2017-02-16

O Tribunal da Relação de Coimbra reconheceu em decisão, que não é de todo intuitiva, que a presunção de posse deve prevalecer sobre a presunção de registo, atribuindo o direito de propriedade ao possuidor do imóvel, em termos que merecem uma breve análise.

Como é sabido, a propriedade de um imóvel pode adquirir-se por contrato, testamento, doação, usucapião, etc. Todavia, essa propriedade tem obrigatoriamente de ser registada, sob pena de não produzir efeitos perante terceiros. Podemos então concluir que o registo constitui uma forma de dar publicidade às situações jurídicas, ou seja, de permitir a qualquer pessoa o acesso a informações acerca de um bem ou negócio que tenha sido registado. Assim sendo, ninguém pode afirmar que desconhecia que determinado imóvel pertencia a outra pessoa porque, estando o imóvel registado, era possível saber quem era o proprietário antes da aquisição ou do uso do imóvel, por exemplo.
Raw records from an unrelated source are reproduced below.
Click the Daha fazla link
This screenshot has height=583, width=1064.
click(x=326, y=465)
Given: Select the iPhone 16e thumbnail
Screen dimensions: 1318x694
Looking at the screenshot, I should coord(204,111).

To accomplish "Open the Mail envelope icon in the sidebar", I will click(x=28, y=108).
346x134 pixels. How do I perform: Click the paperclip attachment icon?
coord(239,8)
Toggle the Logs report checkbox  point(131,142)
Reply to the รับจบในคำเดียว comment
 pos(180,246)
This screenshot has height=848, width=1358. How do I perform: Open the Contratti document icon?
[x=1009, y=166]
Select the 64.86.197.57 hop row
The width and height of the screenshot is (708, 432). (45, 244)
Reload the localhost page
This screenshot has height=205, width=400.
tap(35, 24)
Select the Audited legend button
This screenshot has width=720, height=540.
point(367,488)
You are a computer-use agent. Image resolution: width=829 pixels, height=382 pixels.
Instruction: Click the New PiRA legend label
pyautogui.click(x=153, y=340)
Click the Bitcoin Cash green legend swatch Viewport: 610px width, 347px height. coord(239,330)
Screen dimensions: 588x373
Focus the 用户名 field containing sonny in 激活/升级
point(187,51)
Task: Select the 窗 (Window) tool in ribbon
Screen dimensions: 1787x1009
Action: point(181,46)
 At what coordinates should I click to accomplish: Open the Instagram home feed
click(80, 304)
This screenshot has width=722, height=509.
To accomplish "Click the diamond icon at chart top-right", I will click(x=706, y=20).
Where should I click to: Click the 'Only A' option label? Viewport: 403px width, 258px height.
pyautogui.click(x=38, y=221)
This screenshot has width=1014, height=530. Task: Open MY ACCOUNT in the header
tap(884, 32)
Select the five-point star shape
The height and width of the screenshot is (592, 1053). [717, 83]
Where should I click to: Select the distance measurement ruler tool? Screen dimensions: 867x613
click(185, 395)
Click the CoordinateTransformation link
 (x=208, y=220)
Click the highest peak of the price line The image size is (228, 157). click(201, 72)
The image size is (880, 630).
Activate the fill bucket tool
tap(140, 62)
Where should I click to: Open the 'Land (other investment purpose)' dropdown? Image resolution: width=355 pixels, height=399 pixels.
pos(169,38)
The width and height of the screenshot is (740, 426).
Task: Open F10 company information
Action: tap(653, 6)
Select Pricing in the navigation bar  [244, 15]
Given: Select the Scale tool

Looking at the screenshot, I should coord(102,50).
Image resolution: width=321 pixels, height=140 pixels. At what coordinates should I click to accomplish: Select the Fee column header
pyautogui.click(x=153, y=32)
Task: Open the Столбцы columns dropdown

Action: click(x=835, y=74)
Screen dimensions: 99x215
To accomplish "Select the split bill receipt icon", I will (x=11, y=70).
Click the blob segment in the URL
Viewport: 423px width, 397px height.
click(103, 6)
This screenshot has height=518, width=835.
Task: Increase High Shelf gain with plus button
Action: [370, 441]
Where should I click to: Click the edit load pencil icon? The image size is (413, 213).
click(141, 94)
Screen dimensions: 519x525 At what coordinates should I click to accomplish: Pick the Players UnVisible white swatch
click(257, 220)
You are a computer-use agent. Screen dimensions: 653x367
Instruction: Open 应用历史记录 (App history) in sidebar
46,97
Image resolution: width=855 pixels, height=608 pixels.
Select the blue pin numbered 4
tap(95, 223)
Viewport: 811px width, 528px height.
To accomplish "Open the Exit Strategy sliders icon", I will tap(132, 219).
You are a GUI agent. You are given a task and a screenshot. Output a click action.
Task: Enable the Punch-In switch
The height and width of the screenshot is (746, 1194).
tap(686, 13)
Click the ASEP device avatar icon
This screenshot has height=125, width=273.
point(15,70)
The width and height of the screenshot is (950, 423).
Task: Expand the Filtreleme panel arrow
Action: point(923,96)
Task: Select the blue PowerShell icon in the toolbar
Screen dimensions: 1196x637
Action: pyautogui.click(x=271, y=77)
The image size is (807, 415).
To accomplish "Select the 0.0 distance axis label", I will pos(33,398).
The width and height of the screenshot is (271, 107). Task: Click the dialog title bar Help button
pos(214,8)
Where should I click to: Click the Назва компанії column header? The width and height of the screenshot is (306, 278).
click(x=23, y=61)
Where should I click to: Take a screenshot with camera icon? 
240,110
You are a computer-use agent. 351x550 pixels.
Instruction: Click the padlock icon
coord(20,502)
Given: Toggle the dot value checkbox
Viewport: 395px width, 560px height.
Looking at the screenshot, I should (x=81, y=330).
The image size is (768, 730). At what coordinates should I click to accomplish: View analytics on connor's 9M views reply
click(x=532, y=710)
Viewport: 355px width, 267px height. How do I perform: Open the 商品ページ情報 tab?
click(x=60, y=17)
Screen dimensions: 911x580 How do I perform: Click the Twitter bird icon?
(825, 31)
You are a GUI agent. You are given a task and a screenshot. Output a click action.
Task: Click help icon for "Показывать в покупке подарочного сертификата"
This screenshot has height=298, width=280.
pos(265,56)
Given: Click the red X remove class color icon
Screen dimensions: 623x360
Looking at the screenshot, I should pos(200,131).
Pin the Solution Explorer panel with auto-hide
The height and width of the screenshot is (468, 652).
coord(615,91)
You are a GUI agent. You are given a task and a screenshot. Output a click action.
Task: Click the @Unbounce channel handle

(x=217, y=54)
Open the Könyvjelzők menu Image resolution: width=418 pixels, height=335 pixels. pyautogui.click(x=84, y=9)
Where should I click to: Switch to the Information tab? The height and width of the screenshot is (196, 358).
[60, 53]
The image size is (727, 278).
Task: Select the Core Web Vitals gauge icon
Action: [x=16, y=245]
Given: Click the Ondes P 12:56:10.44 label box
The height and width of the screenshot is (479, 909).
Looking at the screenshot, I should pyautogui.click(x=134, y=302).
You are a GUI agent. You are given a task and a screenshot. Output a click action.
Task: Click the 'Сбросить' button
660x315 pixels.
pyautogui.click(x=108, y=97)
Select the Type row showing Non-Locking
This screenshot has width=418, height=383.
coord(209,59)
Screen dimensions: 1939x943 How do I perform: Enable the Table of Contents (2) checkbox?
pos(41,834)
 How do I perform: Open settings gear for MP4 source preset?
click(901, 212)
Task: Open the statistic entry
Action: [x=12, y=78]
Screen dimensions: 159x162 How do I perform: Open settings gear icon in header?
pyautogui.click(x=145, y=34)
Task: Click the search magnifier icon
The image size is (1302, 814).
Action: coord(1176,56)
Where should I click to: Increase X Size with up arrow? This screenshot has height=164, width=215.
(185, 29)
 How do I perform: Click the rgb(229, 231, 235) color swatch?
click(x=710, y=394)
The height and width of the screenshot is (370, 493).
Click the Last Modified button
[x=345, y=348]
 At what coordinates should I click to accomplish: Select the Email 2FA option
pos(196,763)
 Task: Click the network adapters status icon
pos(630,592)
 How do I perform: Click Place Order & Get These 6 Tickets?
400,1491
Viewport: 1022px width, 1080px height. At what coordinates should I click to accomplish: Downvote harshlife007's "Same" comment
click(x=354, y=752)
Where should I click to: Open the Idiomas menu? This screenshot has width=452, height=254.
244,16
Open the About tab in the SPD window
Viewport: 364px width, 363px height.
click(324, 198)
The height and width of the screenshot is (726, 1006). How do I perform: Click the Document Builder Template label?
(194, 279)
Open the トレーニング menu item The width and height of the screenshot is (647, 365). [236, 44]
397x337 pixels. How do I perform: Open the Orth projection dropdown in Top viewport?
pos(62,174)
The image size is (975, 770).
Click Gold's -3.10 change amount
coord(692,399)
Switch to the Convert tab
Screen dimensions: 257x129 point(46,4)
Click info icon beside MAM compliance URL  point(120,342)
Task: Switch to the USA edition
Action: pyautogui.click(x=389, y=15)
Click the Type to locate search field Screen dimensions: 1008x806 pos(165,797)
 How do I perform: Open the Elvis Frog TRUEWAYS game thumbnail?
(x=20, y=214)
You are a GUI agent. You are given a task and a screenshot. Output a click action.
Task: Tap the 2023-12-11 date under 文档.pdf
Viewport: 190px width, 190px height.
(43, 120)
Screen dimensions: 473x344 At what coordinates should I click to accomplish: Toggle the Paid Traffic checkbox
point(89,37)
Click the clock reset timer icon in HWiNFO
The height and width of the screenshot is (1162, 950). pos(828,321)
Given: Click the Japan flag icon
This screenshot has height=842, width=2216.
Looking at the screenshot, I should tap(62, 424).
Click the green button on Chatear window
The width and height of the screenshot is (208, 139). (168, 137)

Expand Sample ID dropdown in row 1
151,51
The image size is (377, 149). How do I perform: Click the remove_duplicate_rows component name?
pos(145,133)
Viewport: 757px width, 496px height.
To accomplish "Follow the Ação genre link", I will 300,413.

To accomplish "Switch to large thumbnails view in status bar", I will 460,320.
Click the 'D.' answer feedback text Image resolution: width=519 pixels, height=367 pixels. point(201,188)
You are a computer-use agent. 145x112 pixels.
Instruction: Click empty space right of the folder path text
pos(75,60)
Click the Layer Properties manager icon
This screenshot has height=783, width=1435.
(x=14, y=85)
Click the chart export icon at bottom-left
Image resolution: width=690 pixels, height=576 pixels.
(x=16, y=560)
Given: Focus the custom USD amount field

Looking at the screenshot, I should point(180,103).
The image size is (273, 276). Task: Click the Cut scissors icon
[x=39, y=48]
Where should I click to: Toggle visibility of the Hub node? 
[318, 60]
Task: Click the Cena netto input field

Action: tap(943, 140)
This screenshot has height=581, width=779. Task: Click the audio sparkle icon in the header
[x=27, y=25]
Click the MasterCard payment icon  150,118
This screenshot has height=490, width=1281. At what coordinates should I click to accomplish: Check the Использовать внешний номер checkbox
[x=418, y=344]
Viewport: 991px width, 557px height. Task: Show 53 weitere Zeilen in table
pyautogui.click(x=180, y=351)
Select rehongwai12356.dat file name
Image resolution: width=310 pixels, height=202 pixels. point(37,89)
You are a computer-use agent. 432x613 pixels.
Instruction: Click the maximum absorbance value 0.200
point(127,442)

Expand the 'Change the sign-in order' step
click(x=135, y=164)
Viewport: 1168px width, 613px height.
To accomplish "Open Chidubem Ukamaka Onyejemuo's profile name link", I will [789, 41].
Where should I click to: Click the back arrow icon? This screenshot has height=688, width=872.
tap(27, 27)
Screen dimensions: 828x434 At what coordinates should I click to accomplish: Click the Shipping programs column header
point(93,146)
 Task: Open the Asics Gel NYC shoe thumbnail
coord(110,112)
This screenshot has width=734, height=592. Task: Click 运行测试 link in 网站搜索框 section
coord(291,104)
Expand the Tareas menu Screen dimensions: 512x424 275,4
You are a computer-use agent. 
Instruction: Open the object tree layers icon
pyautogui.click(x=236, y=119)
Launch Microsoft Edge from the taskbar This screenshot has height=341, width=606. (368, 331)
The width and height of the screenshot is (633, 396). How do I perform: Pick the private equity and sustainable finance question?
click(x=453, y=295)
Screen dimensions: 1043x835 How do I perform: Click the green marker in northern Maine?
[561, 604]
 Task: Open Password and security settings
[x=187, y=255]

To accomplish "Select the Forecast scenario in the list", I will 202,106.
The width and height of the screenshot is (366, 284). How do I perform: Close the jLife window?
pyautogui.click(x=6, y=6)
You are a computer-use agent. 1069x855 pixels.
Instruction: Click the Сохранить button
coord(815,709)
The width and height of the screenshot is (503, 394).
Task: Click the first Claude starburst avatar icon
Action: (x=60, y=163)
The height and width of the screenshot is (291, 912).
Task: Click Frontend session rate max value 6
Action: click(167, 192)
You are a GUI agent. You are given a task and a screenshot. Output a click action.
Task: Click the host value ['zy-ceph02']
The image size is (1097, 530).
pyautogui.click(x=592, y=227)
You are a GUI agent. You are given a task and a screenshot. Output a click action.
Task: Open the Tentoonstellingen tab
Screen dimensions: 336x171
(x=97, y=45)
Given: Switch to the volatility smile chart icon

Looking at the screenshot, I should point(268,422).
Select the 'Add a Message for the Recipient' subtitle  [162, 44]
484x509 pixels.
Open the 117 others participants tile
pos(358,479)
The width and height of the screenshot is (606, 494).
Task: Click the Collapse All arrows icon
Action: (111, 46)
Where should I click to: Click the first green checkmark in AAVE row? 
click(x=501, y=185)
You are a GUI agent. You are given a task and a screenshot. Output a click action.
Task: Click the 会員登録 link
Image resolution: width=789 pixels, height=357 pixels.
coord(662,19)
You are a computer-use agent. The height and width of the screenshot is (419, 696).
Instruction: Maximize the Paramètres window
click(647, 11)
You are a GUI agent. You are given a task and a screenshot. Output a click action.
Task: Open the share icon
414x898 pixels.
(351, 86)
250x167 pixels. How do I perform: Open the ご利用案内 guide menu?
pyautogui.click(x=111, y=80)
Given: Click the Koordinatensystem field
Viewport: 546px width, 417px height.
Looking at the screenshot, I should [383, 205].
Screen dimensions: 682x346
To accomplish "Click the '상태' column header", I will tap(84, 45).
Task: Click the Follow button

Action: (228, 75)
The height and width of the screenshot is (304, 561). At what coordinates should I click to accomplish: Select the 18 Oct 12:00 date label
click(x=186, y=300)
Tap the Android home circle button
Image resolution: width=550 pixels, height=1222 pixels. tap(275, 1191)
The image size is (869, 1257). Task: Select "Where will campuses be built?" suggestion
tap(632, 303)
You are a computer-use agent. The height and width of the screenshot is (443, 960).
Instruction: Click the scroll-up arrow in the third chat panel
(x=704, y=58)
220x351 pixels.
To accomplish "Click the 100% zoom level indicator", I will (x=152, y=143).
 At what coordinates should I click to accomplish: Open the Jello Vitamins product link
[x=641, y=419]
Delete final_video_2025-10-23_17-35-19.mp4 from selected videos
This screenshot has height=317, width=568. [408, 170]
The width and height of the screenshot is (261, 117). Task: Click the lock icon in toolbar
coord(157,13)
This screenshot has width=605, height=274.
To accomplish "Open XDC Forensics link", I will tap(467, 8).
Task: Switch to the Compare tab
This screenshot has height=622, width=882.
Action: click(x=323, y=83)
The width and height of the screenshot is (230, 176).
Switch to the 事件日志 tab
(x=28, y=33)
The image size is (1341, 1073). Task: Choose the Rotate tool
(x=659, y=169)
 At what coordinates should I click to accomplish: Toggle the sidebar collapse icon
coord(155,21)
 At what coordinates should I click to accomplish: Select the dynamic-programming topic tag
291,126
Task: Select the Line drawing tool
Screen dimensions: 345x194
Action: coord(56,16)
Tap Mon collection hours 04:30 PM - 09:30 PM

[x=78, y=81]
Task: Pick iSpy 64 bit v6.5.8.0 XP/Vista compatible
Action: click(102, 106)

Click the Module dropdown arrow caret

Por sua vez, a posse é o poder que se manifesta quando alguém atua por forma correspondente ao exercício de um direito sobre a coisa. Da posse advém uma presunção de titularidade do direito, desde que o bem não esteja registado a favor de outra pessoa no início da posse.

Antevê-se já um problema: e quando existam duas presunções, uma fundada na posse, e outra fundada no registo? Foi esta a questão recentemente decidida pelo Tribunal da Relação de Coimbra, no Acórdão de 12/05/2016, em que os possuidores de um logradouro “usaram” o imóvel, como se fosse seu, desde 2000, ao passo que os proprietários registaram o imóvel a seu favor somente em 2014.

Sendo a posse anterior ao registo, o tribunal decidiu que a propriedade se tinha constituído a favor dos possuidores, em prejuízo das regras da presunção registal. Esta decisão assenta na tutela da relação substancial existente: se os possuidores usavam o logradouro como seu, reiteradamente, há 16 anos, o seu direito deve prevalecer sobre quem tem uma relação meramente registal com o imóvel há dois anos. Importa clarificar que a expressão “usavam” se refere à posse, ou seja, “…à assunção de poderes de facto sobre a coisa e o exercício de tais poderes como titular do respetivo direito de propriedade …”, como refere o presente acórdão.

Na mesma linha argumentativa, também os tribunais da Relação do Porto e de Évora já se pronunciaram em 2017 pelo reconhecimento da posse anterior ao registo do direito de propriedade.